Work instructions:
1. List every percentage figure that appears in the passage on the Group's oil palm plantations.
2. Resume the passage on the Group's oil palm plantations, picking up after its final sentence.

Article:
************
The project in Bangka began in 2005; its integrated mill, composting and biogas facility was opened in May 2016 and planting there is now substantially finished. This marks the completion of the first new project undertaken following the decision taken in 2003 to dispose of the Group's Malaysian assets and expand in Indonesia. The Group continues to look for smaller parcels of land close to its Kalimantan project as well as for new areas of sustainable oil palm of a suitable economic size.

The growing maturity of plantings on the Group's operations in Bangka and East Kalimantan lies behind the substantial increase in crop. Crop from its own areas increased by 26% to 214,000 tonnes in the period; smallholder crops increased by 31% to 52,000 tonnes. This trend is expected to continue as the palms mature towards the age at which they achieve their peak yield, given that the average age of the Group's palms is a young 7.7 years.

Additionally in 2017, as foreshadowed in the 2016 annual report, the end of the El Niño weather condition contributed to the surge in crop. This has been particularly noticeable in Bangka where crop in the Group's own areas, which had suffered a long and pronounced period of dryness, increased by 81%. The general increase in crops throughout South East Asia resulted, as expected, in some pressure on prices, although this occurred earlier than originally anticipated. Notwithstanding this pressure, the average price of CPO averaged US$735 per tonne during the first half of 2017, US$67 (or 10%) higher than the same period in 2016.
************
Dataset records:
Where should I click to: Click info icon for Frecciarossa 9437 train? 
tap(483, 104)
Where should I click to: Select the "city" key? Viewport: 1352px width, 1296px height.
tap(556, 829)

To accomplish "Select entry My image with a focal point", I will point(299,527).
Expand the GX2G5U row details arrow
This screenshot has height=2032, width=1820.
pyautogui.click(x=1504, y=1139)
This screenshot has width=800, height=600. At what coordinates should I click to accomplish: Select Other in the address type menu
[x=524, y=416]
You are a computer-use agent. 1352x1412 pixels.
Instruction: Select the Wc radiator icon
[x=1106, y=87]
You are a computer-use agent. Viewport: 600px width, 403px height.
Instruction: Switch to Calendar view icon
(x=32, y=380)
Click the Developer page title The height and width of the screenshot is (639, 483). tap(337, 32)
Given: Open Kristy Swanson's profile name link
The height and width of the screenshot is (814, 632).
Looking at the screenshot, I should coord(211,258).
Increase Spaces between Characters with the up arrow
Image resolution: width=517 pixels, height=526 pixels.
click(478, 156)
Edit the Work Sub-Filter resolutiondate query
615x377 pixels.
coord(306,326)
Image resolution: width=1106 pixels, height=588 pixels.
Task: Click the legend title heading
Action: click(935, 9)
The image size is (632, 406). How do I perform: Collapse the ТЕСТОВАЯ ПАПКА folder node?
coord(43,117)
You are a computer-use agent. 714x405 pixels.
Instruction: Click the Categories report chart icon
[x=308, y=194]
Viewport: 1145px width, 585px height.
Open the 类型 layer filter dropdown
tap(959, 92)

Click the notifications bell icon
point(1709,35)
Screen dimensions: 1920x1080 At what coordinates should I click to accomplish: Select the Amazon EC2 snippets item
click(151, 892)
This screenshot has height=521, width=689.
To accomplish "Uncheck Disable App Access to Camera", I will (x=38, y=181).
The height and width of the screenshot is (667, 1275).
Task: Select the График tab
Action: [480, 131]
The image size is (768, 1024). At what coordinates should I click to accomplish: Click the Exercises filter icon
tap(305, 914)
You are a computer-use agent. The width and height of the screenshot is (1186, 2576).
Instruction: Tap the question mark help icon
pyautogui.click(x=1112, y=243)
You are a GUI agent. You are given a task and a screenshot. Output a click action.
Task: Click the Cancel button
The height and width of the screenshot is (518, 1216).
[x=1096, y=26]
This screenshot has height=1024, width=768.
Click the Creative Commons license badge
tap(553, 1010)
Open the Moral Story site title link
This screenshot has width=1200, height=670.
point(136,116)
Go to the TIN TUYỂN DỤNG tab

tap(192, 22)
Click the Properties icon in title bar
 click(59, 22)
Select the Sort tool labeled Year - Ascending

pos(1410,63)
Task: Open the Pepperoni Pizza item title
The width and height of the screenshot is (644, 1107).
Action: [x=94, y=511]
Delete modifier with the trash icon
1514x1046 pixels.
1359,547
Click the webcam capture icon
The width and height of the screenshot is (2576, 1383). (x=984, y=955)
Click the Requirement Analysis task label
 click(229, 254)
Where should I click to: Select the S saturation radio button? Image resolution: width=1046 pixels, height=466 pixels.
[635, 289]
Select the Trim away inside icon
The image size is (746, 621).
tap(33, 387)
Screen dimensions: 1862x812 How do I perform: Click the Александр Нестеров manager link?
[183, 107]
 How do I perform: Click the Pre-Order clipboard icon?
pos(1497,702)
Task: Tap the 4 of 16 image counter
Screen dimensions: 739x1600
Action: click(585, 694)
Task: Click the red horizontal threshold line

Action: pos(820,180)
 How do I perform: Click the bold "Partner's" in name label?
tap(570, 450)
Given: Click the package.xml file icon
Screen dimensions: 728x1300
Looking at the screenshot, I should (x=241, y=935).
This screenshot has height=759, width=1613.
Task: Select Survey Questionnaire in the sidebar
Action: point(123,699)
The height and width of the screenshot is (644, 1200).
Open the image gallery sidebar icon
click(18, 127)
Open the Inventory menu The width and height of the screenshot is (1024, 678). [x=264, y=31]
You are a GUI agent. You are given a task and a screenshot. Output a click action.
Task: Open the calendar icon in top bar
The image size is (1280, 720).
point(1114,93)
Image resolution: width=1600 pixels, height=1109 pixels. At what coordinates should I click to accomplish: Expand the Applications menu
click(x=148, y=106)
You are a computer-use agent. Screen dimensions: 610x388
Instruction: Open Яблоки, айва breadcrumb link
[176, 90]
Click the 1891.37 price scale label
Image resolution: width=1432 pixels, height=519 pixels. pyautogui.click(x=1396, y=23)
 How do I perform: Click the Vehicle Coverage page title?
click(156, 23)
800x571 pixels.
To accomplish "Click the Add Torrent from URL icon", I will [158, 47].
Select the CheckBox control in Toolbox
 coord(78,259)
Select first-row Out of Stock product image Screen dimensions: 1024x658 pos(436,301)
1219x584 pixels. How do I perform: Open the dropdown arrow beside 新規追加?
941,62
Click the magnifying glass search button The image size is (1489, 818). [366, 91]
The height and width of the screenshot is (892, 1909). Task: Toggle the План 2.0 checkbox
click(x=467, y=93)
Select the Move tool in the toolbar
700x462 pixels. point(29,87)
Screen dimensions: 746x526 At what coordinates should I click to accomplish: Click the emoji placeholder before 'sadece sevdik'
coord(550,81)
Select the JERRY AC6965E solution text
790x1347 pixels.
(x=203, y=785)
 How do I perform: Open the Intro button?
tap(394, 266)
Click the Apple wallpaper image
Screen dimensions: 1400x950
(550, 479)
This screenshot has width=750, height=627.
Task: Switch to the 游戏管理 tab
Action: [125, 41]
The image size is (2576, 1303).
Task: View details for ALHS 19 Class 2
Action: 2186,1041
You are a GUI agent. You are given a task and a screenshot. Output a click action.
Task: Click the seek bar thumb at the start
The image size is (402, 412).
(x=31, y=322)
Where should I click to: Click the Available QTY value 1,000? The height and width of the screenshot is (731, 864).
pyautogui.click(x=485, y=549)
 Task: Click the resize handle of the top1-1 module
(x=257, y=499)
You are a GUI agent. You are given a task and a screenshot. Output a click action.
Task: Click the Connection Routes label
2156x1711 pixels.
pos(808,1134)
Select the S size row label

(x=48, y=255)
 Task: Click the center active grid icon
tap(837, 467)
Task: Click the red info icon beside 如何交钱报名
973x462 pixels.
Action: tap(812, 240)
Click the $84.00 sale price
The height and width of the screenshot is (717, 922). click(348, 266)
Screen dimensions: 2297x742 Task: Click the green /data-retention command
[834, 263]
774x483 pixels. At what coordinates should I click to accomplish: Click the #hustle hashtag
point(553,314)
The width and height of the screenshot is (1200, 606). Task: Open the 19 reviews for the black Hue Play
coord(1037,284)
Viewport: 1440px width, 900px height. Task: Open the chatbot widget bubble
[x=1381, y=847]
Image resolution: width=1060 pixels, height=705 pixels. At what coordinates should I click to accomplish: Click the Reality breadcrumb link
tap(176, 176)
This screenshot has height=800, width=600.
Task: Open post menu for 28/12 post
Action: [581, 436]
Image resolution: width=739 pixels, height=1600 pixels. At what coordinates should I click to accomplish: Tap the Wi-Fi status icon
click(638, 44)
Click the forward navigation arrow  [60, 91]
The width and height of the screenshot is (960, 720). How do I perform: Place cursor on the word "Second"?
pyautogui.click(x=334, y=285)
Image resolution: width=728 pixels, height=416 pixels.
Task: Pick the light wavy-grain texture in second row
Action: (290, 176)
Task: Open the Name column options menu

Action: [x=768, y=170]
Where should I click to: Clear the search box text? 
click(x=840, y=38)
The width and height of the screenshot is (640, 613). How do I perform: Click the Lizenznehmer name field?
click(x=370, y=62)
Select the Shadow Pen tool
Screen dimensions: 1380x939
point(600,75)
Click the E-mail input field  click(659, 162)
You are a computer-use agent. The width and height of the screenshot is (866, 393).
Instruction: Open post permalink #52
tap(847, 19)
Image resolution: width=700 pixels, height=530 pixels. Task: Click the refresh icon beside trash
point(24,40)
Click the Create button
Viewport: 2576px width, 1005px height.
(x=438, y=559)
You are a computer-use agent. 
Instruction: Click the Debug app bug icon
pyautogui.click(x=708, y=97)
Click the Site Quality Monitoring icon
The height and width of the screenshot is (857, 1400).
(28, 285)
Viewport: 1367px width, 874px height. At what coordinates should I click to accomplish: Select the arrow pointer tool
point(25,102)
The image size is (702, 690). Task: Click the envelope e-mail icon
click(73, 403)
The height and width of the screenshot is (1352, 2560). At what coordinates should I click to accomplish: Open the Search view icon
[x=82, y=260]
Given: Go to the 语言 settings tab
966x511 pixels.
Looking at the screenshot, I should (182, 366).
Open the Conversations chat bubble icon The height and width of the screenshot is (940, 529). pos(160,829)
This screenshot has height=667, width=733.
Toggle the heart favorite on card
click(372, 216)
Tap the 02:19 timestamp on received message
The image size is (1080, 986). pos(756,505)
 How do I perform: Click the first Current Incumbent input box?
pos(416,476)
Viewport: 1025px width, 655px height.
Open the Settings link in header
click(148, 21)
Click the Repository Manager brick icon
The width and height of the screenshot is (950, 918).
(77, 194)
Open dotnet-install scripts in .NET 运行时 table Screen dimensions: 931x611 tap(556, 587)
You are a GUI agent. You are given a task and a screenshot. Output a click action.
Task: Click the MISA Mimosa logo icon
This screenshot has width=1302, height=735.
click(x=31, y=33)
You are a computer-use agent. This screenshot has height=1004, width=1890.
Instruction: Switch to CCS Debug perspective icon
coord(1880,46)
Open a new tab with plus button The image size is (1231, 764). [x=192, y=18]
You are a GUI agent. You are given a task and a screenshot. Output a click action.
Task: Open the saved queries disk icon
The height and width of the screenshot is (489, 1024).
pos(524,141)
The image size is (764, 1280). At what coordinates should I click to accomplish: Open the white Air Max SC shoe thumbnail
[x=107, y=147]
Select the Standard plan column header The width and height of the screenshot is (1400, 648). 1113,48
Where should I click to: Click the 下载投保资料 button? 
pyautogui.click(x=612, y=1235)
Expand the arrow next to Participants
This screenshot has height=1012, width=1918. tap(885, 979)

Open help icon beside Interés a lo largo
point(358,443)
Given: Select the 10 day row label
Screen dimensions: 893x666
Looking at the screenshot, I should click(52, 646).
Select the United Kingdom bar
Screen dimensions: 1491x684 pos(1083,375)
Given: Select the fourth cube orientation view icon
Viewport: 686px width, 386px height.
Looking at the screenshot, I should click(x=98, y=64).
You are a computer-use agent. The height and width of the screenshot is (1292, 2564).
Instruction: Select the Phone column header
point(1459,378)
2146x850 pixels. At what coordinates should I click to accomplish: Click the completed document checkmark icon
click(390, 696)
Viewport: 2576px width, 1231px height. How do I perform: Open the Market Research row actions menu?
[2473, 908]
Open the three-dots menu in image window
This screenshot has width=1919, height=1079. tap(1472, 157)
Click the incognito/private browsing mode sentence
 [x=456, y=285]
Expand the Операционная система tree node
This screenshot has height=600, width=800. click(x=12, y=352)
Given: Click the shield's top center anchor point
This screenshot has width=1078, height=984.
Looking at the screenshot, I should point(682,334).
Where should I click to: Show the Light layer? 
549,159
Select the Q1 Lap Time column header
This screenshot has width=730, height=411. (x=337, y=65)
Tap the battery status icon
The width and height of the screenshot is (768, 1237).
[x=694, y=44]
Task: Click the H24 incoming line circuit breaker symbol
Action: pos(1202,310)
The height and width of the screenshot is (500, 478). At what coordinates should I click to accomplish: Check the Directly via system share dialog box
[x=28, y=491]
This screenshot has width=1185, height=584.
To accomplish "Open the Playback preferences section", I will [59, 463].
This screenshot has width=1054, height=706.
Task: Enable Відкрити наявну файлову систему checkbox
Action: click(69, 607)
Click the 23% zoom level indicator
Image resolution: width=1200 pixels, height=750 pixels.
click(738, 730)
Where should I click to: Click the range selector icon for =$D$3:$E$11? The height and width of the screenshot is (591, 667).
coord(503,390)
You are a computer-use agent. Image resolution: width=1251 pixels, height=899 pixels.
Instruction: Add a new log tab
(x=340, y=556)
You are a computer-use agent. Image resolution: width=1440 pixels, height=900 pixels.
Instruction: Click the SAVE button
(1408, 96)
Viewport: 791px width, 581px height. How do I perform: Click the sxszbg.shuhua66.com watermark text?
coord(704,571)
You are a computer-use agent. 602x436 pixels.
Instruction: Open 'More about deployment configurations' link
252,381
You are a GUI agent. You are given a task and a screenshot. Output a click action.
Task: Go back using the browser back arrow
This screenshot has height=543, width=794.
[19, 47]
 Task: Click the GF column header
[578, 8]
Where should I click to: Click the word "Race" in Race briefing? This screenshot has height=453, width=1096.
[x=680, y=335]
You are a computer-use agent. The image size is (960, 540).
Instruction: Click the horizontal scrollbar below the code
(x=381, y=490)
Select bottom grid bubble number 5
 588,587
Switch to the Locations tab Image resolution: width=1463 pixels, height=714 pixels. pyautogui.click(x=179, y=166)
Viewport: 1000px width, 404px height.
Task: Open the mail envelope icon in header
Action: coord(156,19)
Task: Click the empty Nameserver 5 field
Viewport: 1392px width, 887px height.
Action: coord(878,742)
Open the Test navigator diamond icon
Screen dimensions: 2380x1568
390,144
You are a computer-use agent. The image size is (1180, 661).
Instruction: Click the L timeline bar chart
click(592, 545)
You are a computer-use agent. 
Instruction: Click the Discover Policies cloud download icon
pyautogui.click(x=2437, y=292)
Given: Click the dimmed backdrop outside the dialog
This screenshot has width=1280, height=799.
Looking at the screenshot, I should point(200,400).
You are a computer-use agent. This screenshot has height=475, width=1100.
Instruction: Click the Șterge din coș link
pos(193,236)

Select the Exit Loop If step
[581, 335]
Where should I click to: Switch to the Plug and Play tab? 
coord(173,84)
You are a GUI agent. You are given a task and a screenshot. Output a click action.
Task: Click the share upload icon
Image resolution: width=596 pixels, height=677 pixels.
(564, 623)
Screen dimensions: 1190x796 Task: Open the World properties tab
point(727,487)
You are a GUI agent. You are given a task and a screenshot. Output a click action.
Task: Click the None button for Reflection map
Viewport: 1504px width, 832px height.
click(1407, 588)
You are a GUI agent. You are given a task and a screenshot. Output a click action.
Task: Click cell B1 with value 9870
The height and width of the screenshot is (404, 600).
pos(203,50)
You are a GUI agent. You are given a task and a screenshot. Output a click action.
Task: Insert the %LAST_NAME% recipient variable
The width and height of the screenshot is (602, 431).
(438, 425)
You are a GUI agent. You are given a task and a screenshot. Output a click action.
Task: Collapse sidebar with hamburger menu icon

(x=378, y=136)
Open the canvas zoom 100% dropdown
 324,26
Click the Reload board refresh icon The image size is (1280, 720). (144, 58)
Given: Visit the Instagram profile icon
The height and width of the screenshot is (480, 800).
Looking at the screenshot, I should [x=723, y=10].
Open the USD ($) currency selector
************
Expected answers:
1. 26%, 31%, 81%, 10%

2.
With planting reaching a conclusion in both Bangka and East Kalimantan, new planting is mainly taking place in Musi Rawas. Here, good progress was made with a total of 1,040 hectares planted, 730 of which were for the Group and 310 for the smallholder co-operatives. In total, during the first half of 2017 the Group newly planted 890 hectares for itself and 480 hectares for smallholder co-operatives. At the end of June 2017, the Group owned 28,300 hectares of oil palm in its own operations and managed a further 9,300 hectares for the smallholder co-operatives attached to its projects.

Dividends

In June 2017, the Group paid a final dividend in respect of 2016 of 12.75 pence per share. This final dividend brought total normal dividends in respect of 2016 to 15.00 pence per share, and total dividends to 20.00 pence per share including the special dividend of 5.00 pence per share paid in relation to the disposal of the Group's remaining Australian cattle interests.

Following the completion of the sale of its share in the Agro Muko joint venture in March 2017, the Group paid a special dividend of 10.00 pence per share in April 2017; the board has now declared an interim dividend of 5.00 pence per share (2016 - 2.25 pence per share) in respect of 2017.

The board has announced its intention at least to maintain the level of normal dividend at 15.00 pence in future years. Hence, including the 10.00 pence special dividend in respect of Agro Muko, shareholders can expect to receive total dividends of at least 25.00 pence per share in respect of the current year. The board believes the anticipated increase in yield from its young plantations as well as the addition of a new project in Kalimantan is the basis for sustained future crop and revenue growth and, hence, enhanced dividends.

The palm-oil market

Having closed 2016 strongly, with the CPO price (c.i.f. Rotterdam) at US$795 per tonne, prices continued at these levels until the middle of February. Despite very low levels of CPO and vegetable oil stocks worldwide, the anticipated rebound of production following the El Niño of 2015-16 led to an erosion of the price towards US$650 per tonne.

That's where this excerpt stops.